| Set problem |
Repeat the data from the line containing "Open the 利用者情報 toolbar icon" through the end of the data, inclusive, without the pictures.

%%

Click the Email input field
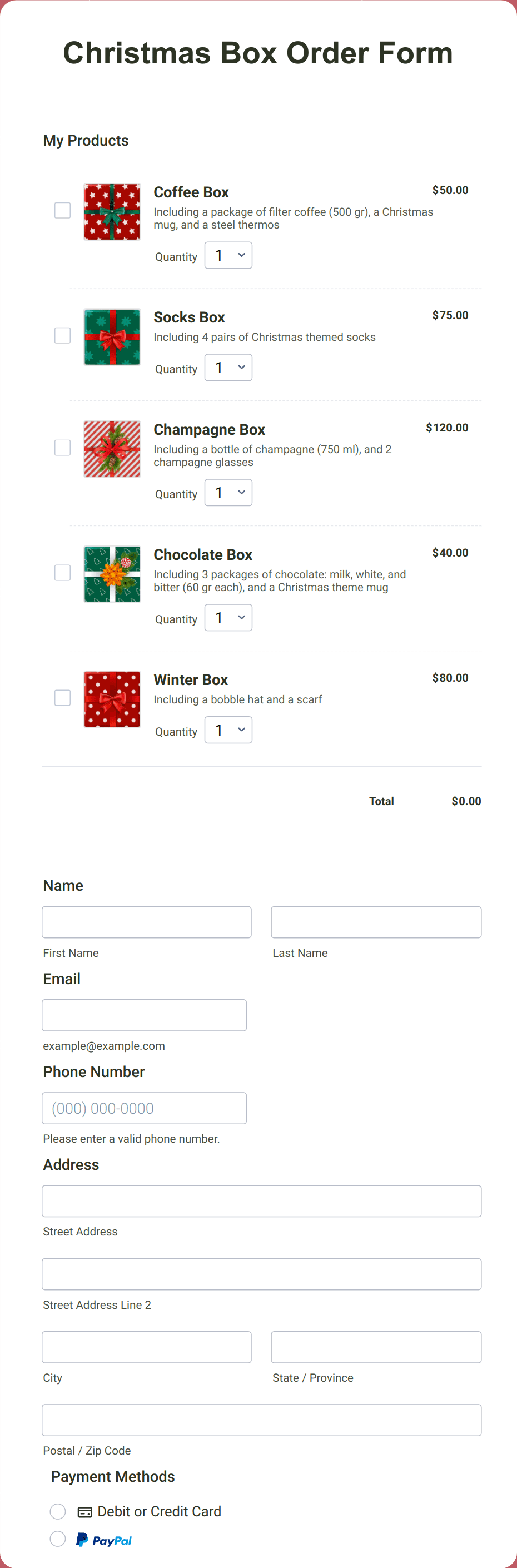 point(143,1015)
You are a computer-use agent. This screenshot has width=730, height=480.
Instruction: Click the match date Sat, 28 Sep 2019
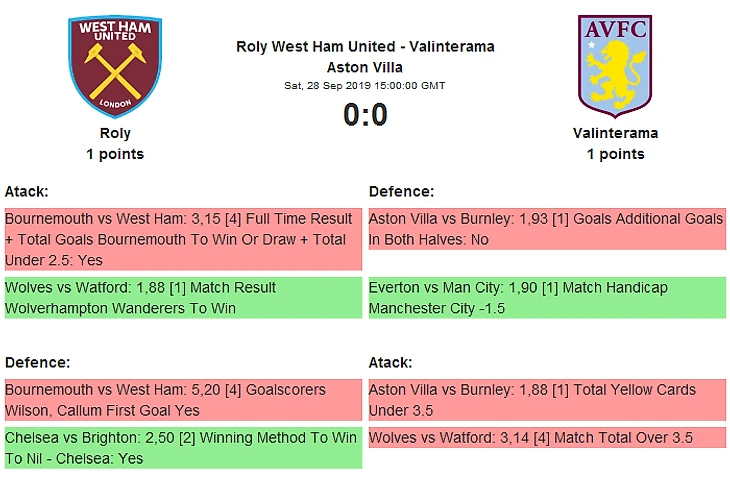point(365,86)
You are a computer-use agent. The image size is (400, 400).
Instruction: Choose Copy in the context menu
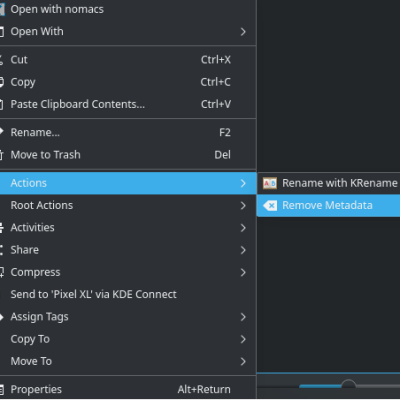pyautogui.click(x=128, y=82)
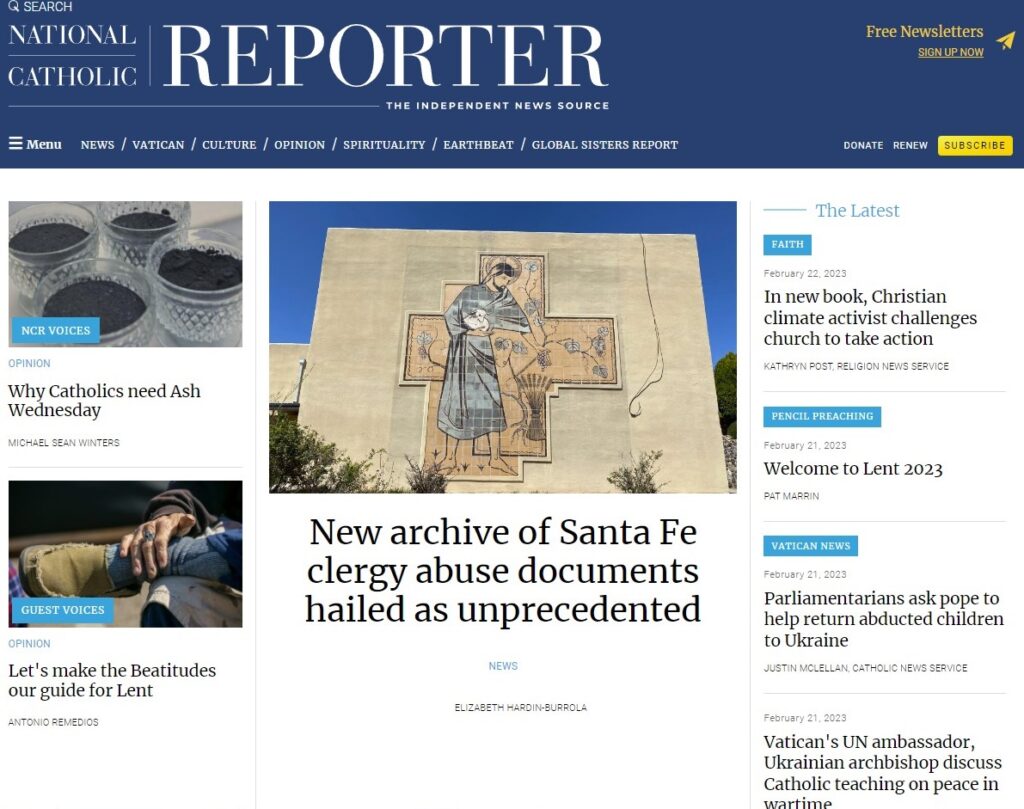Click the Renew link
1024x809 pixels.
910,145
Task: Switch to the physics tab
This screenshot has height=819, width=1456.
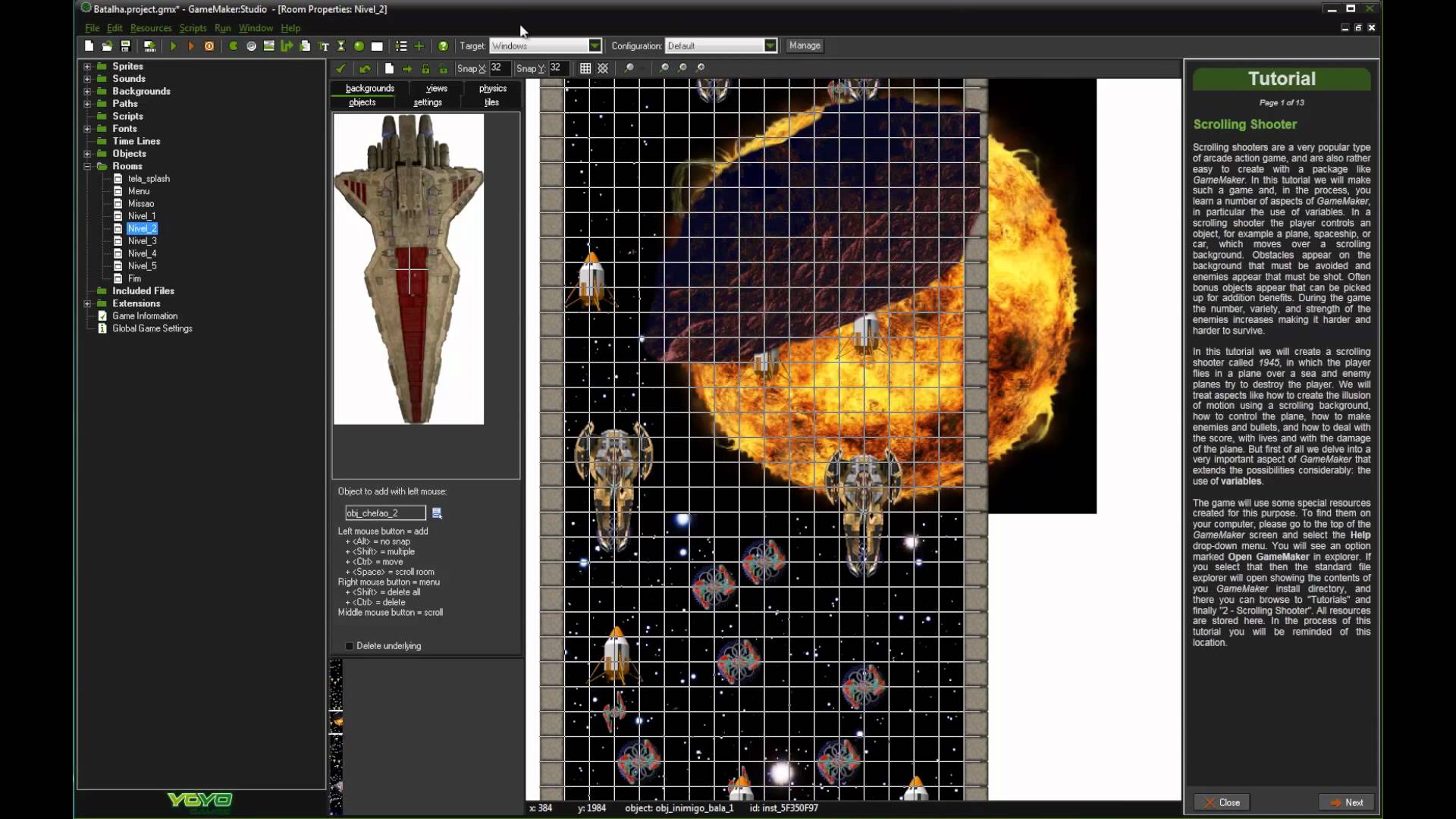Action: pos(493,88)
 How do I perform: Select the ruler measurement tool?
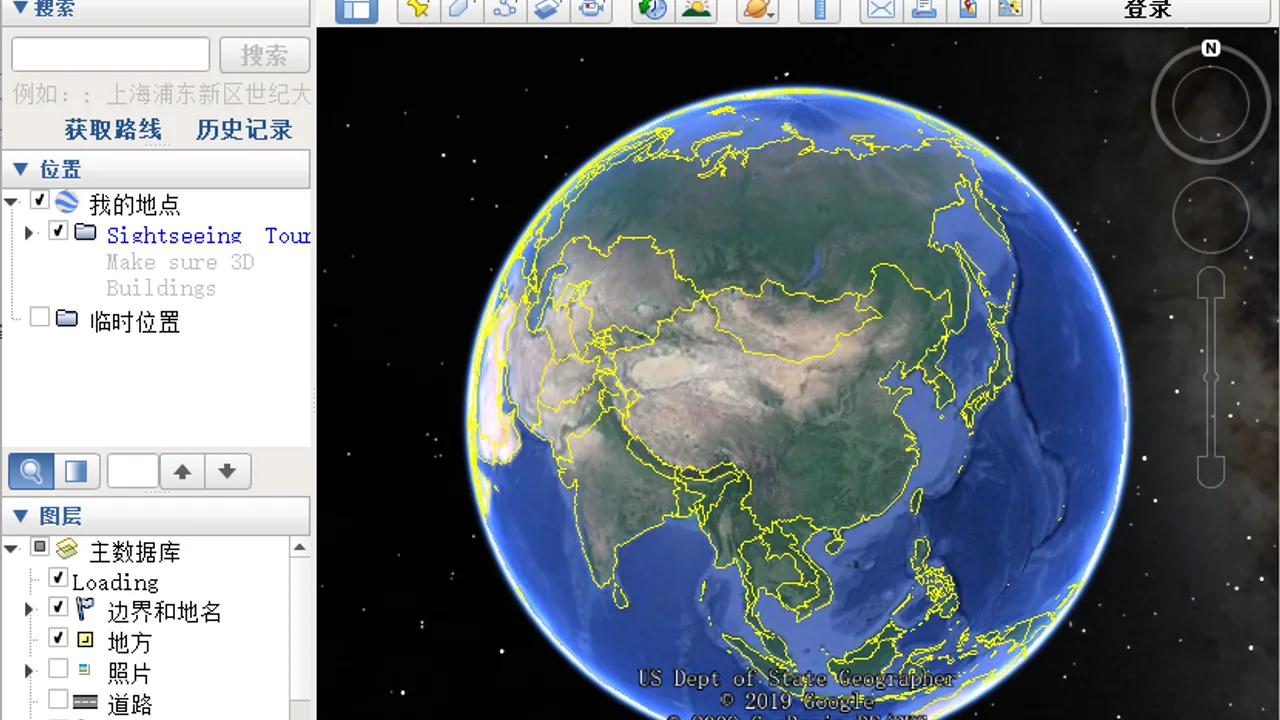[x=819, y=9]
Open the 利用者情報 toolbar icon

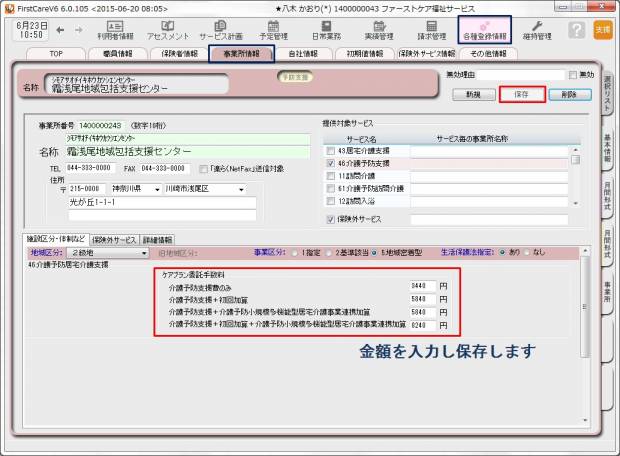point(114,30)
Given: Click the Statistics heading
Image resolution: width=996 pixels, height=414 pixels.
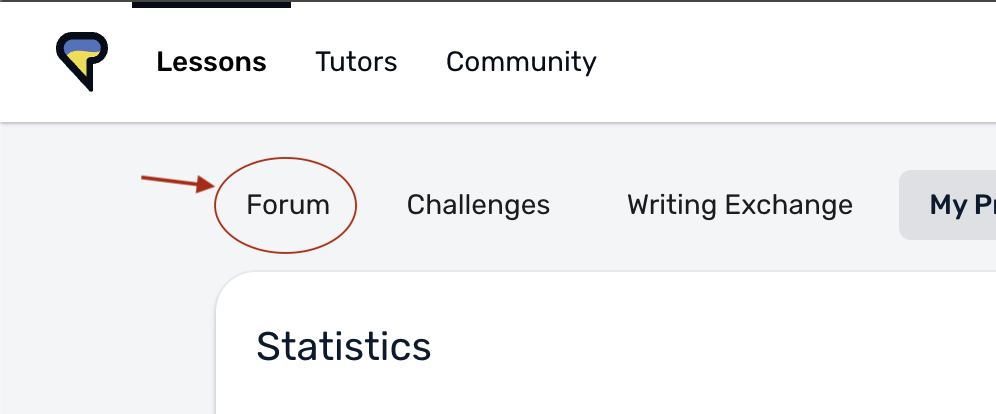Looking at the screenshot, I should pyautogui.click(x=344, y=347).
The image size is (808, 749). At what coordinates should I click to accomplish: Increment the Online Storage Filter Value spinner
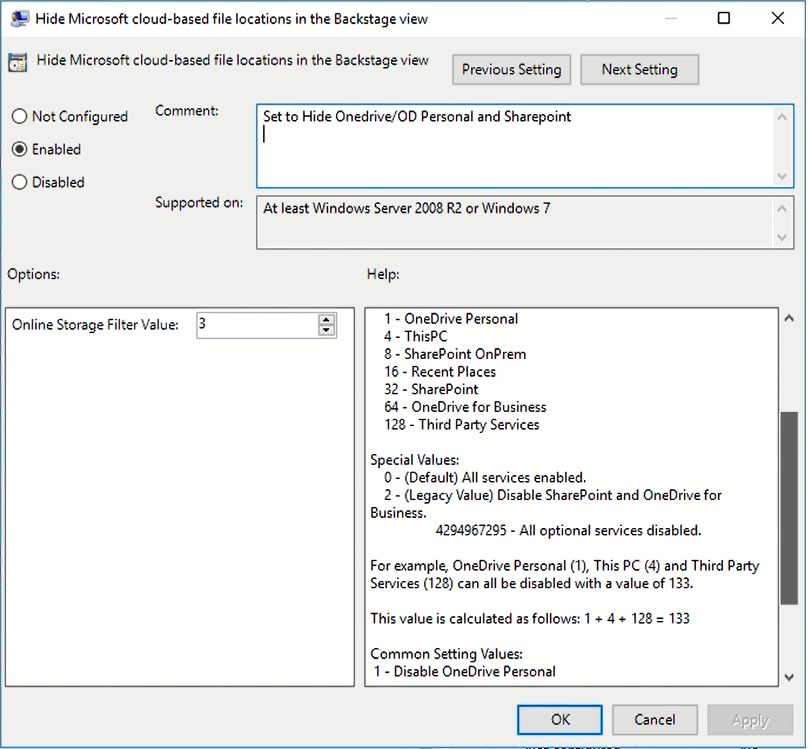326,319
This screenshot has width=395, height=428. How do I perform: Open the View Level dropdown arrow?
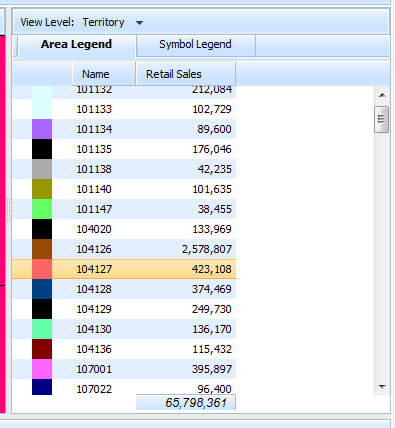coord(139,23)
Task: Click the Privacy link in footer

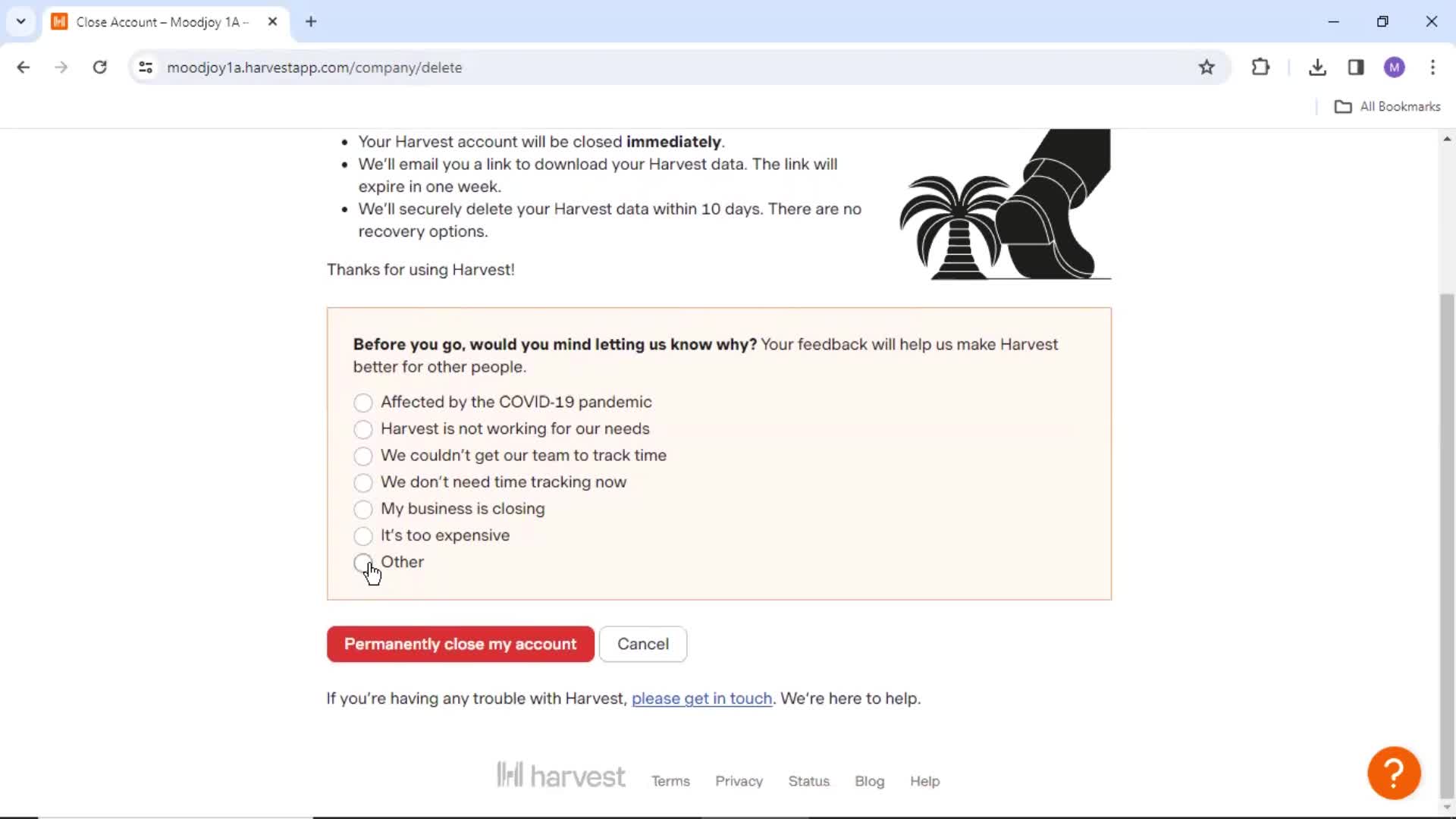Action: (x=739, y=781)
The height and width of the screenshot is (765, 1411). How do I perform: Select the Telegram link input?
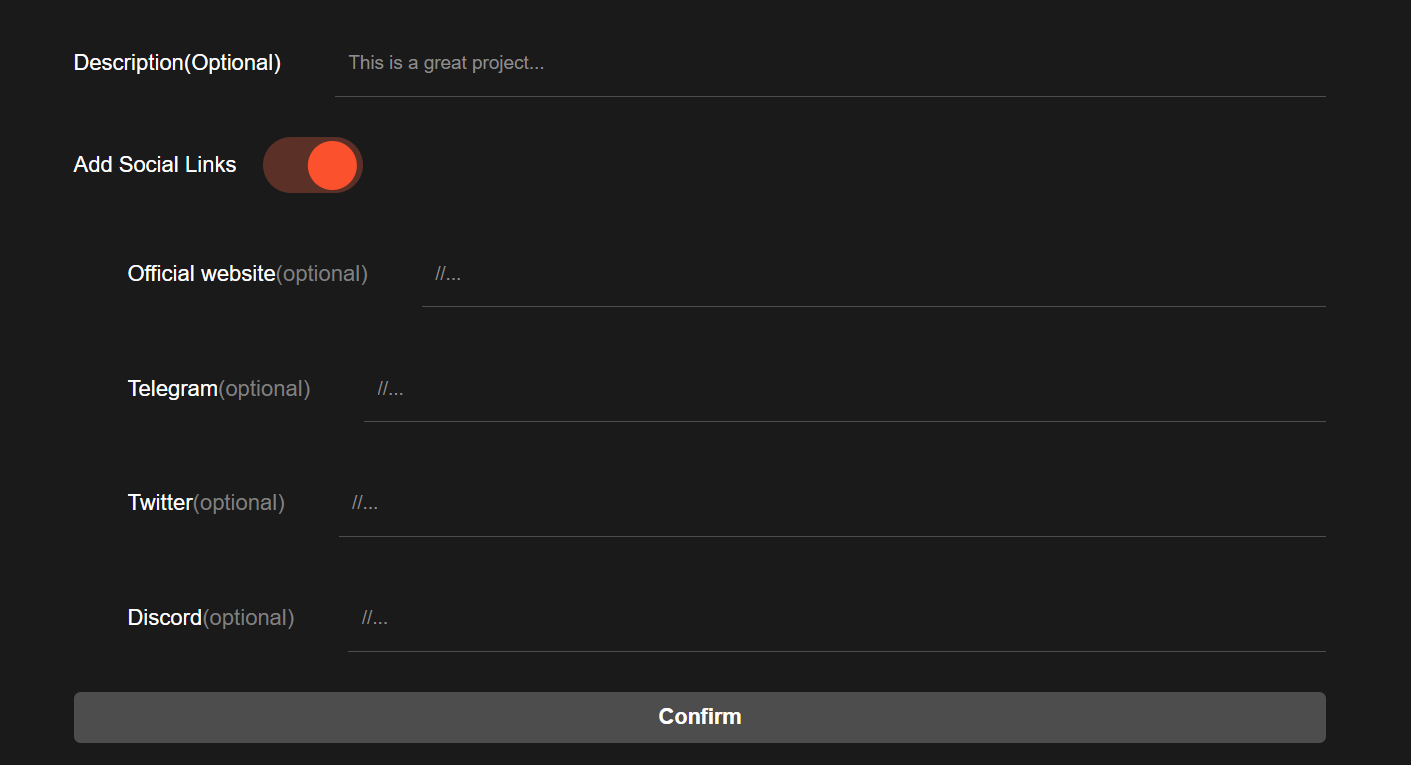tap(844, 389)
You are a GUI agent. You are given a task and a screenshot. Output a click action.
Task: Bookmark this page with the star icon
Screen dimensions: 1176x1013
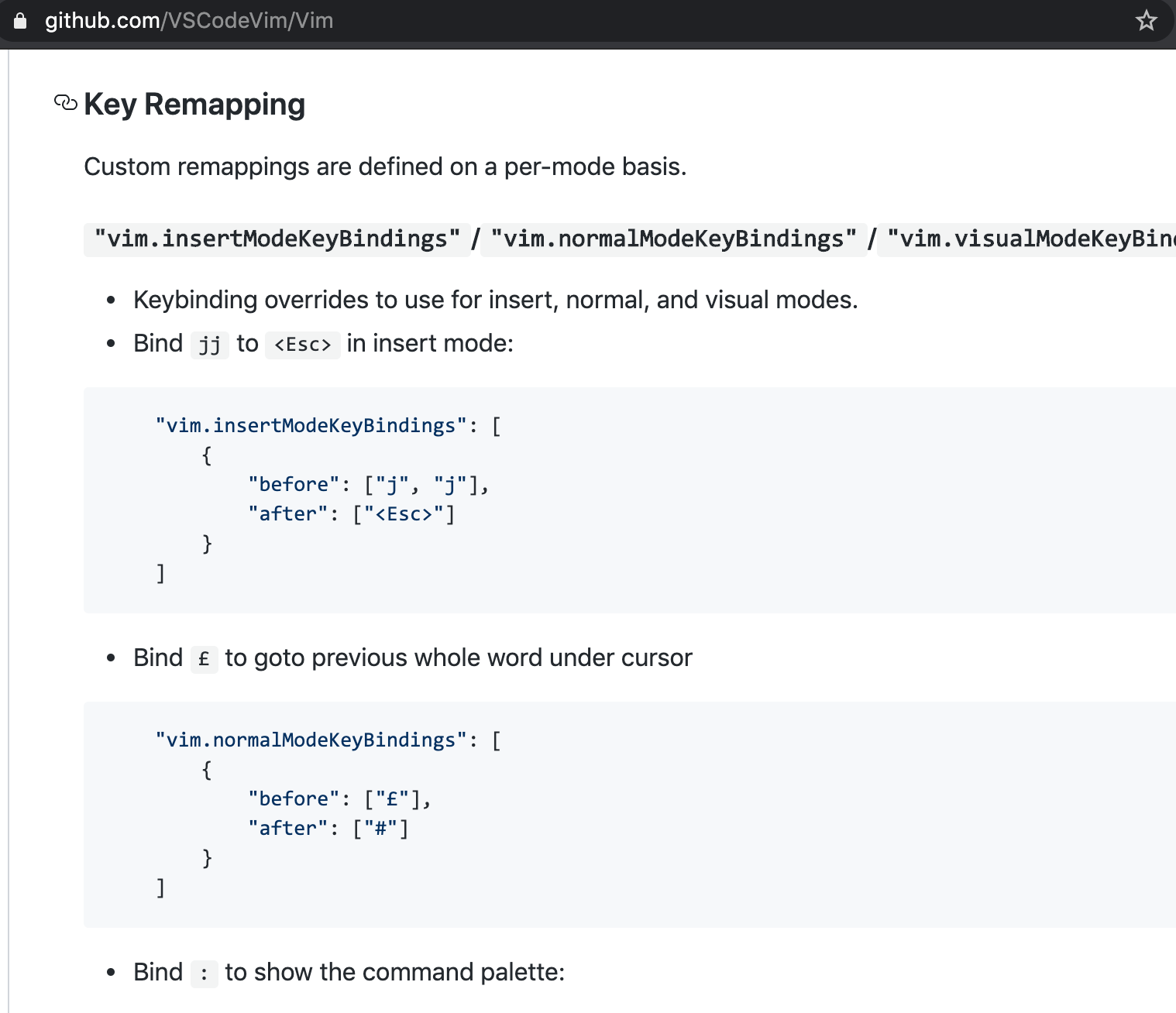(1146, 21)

%%

| The completed task |
Open the 利用者情報 toolbar icon

point(114,30)
Given: Click the Statistics heading
Image resolution: width=996 pixels, height=414 pixels.
Looking at the screenshot, I should pyautogui.click(x=344, y=347).
The image size is (808, 749). At what coordinates should I click to accomplish: Increment the Online Storage Filter Value spinner
326,319
This screenshot has width=395, height=428. How do I perform: Open the View Level dropdown arrow?
coord(139,23)
Task: Click the Privacy link in footer

Action: (x=739, y=781)
The height and width of the screenshot is (765, 1411). How do I perform: Select the Telegram link input?
tap(844, 389)
You are a GUI agent. You are given a task and a screenshot. Output a click action.
Task: Bookmark this page with the star icon
Screen dimensions: 1176x1013
(1146, 21)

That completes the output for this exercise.